Data supplied:
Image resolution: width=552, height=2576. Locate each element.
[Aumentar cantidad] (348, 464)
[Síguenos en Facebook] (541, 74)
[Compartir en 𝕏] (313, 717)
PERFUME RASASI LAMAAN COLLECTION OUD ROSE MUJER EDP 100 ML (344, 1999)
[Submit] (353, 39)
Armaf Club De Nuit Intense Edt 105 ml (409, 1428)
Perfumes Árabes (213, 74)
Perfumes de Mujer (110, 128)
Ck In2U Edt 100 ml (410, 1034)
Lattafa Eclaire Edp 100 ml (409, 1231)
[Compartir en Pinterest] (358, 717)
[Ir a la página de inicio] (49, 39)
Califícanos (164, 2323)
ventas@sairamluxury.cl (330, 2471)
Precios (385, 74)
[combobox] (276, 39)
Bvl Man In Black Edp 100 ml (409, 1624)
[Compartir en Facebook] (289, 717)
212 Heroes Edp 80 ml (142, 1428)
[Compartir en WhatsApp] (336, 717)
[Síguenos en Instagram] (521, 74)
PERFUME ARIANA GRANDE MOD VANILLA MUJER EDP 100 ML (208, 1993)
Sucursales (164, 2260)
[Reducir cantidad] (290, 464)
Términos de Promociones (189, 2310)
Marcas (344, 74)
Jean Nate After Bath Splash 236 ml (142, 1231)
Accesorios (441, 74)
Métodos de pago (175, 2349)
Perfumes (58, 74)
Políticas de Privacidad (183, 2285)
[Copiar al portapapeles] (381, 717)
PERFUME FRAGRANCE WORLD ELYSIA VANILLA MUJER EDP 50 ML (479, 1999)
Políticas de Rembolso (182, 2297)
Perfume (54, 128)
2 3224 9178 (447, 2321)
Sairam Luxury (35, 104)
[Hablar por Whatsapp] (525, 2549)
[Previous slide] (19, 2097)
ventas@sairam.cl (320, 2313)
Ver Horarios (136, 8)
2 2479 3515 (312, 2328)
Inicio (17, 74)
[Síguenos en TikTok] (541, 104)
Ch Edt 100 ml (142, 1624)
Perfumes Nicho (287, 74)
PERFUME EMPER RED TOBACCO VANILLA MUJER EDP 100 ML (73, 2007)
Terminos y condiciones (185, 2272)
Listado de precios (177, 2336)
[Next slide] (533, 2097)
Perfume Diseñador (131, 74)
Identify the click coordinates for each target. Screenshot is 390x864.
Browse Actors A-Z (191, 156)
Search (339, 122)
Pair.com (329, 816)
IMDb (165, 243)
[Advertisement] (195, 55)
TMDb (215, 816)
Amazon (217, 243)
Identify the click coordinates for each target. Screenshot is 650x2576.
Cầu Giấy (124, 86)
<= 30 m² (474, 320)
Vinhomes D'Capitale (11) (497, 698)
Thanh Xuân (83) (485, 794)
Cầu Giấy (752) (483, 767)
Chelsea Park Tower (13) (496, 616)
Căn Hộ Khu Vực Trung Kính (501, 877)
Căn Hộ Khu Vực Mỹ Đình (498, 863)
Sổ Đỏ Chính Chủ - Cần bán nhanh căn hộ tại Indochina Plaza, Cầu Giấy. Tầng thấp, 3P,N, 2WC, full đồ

Exercise instructions: Only one span of lines is wanted: the line with "Vinhomes D'Capitale (11) (497, 698)" and every line after it to the end of the entries, output exactly.

Response:
Vinhomes D'Capitale (11) (497, 698)
Thanh Xuân (83) (485, 794)
Cầu Giấy (752) (483, 767)
Chelsea Park Tower (13) (496, 616)
Căn Hộ Khu Vực Trung Kính (501, 877)
Căn Hộ Khu Vực Mỹ Đình (498, 863)
Sổ Đỏ Chính Chủ - Cần bán nhanh căn hộ tại Indochina Plaza, Cầu Giấy. Tầng thấp, 3P,N, 2WC, full đồ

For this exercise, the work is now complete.